TASK TO COMPLETE → Below are lines of records; copy exactly those from the one containing "The height and" through the one containing "Given: Collapse the", leaving the pictures behind.
►
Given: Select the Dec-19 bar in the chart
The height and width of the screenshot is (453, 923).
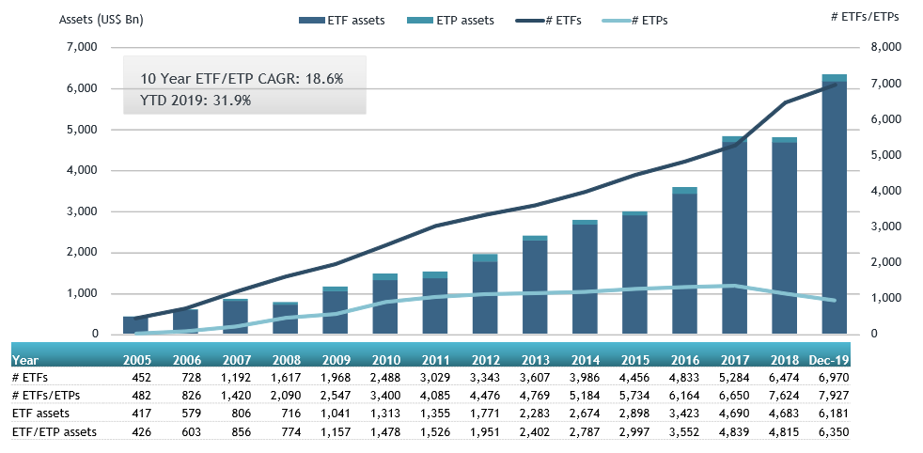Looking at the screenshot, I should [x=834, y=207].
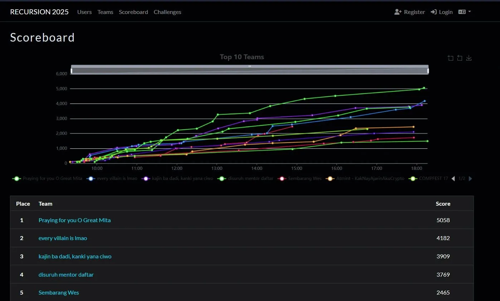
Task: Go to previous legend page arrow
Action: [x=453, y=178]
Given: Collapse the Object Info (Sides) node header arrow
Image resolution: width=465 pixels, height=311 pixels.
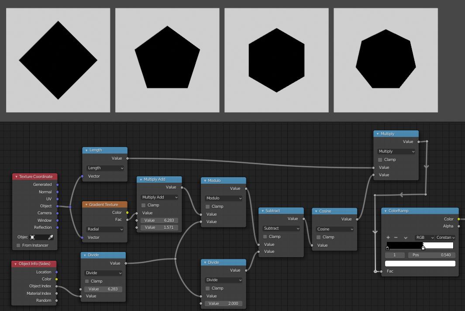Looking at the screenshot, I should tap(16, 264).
◄
PROBLEM SOLUTION →
The height and width of the screenshot is (453, 923).
Looking at the screenshot, I should [x=834, y=207].
Task: Go to previous legend page arrow
Action: [x=453, y=178]
Given: Collapse the Object Info (Sides) node header arrow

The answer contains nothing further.